How much fear are scientists allowed to spread in the climate debate? Cloud researcher Bjorn Stevens accuses his colleagues of being alarmist. He finds: We still know far too little.

What do the clouds do when the climate warms up? This is what Bjorn Stevens, director at the Max Planck Institute for Meteorology in Hamburg, is researching. His research group simulates clouds in climate models. When it comes to cloud issues, the World Climate Report relies heavily on his expertise. At the moment, however, Stevens would like to rewrite the world climate report.

DIE ZEIT: Professor Stevens, the world climate report describes clouds as the greatest uncertainty factor for climate forecasts. Why is that?

Bjorn Stevens: See that cloud out there? In my field, most people think of a cloud as these compact white objects in the blue sky.

ZEIT: Just like in the children’s book.

Stevens: Yes, a pretty fluffy cloud. As if you could draw a line around the edge of the cloud. But that’s an optical illusion, as anyone who’s climbed into a cloud in the mountains knows.

ZEIT: Because it’s getting foggy?

Stevens: Exactly. Clouds are tricksters. Even if the contours are sharp, the cloud structure is more like that of puff pastry. Nevertheless, many scientists use the children’s book clouds as a guide because they are easier to simulate. This makes the climate models less accurate.

ZEIT: How much water does this cloud contain?

Stevens: A cloud the size of an old building can only hold a liter of water.

ZEIT: That would fit in a pint of beer!

Stevens: If you distributed all the condensed water in the atmosphere evenly around the globe, you would get a water film that is only two tenths of a millimeter thick.

ZEIT: Why then do clouds affect the climate so much and flood entire countries?

Stevens: Flooding occurs because clouds can be huge and air circulation during storms constantly replenishes the water. And they affect the climate because they are made up of a huge number of droplets that interact with sunlight and thermal radiation. A very large cloud has almost as many droplets as there are stars in the universe. And there are many clouds.

ZEIT: Are they warming or cooling the planet?

Stevens: Both. The energy balance of the earth has two parts: firstly, the incident sunlight and secondly, the heat given off by the earth, i.e. infrared radiation. All clouds have a cooling effect by reducing the amount of sunlight that reaches the earth’s surface. And all clouds have a warming effect by absorbing the earth’s infrared radiation so it doesn’t escape into space – the greenhouse effect. The balance sheet shows: Water-rich low clouds over the tropical ocean have the greatest cooling effect and low-water ice clouds at high altitudes have the strongest warming effect. Overall, the cooling effect is greater.

ZEIT: And how does this balance change with global warming? Scientists from the Potsdam Institute for Climate Impact Research (PIK) recently published a worst-case scenario . It also mentions that by the end of the century our planet could get so warm that all the clouds are practically evaporating and we are doomed.
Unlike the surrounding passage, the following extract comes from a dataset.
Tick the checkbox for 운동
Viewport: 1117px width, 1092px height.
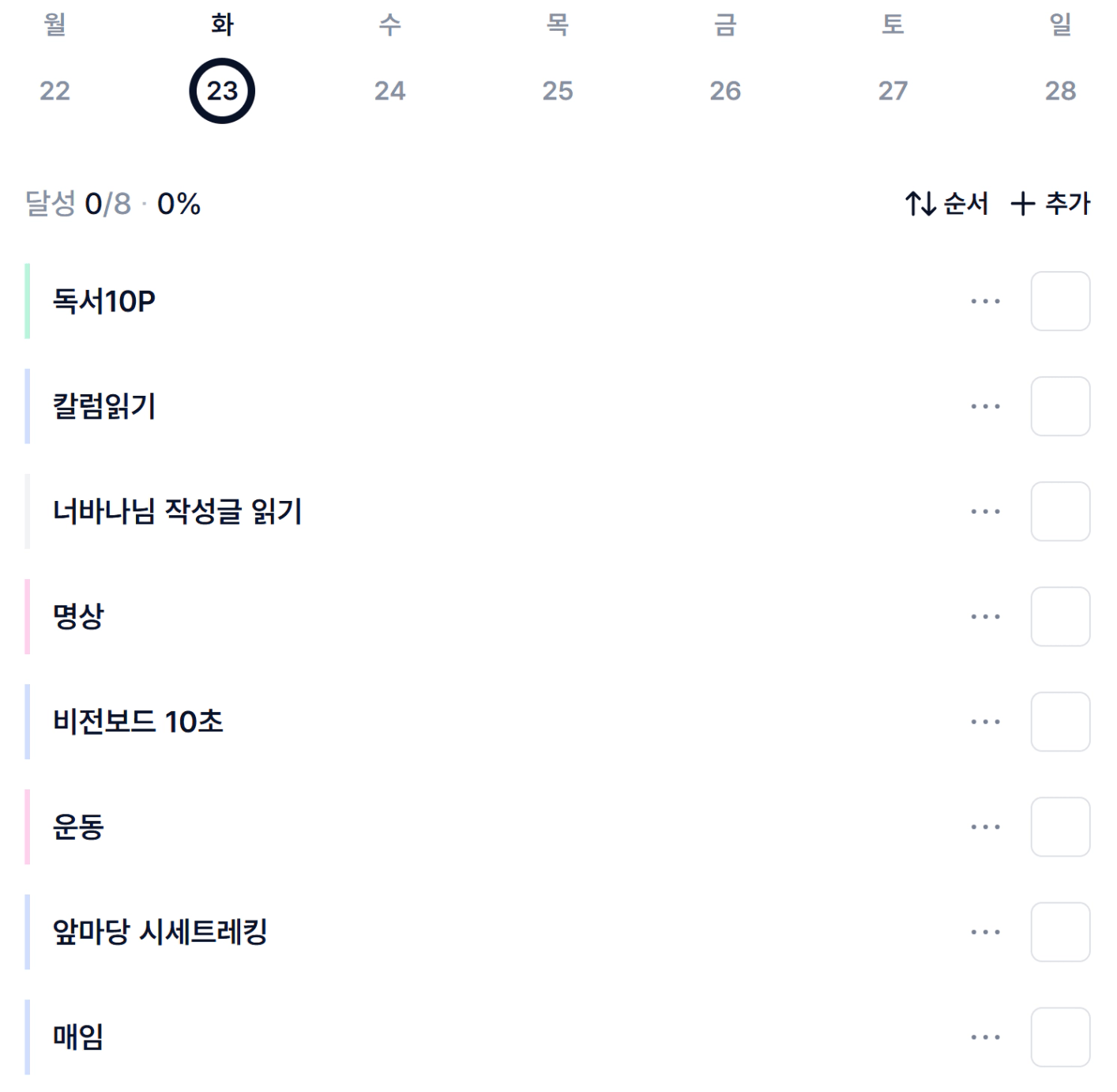pos(1060,827)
Stevens: That’s nonsense. Put simply, the atmosphere wants to be cloudy because air rises. It’s hard to get rid of clouds.

ZEIT: Why do the Potsdam climate researchers claim otherwise?

Stevens: You’ll have to ask them that. I can only admire how the colleagues there comb through the specialist literature for the most alarming stories. I find it a pity that these are then presented uncritically.

ZEIT: So the scenario is wrong?

Stevens: Yes. It is based on a work by our institute taken out of context and on a second paper that has numerous shortcomings.

ZEIT: What shortcomings?

Stevens: The dramatic behavior of the climate in this simulation was based on an oversimplification of the clouds, which has nothing to do with reality. If you look closely, the most alarming stories often don’t stand up to scientific scrutiny.

ZEIT: Do you also mean tipping point forecasts such as the melting of the Antarctic ice sheet, the collapse of the Gulf Stream and the desertification of the Amazon rainforest?

Stevens: Yes, and most others. Of course, the world will change as a result of global warming, even more dramatically in some regions. But how, where and when is far from certain.

ZEIT: In the German climate discourse, the PIK usually warns of tipping points , while your institute tends to downplay the danger of tipping points. Why is that?

Stevens: Tipping points are fascinating, and there’s a good chance they exist. But they are also a matter of definition. What do you think of when you hear the word tipping point?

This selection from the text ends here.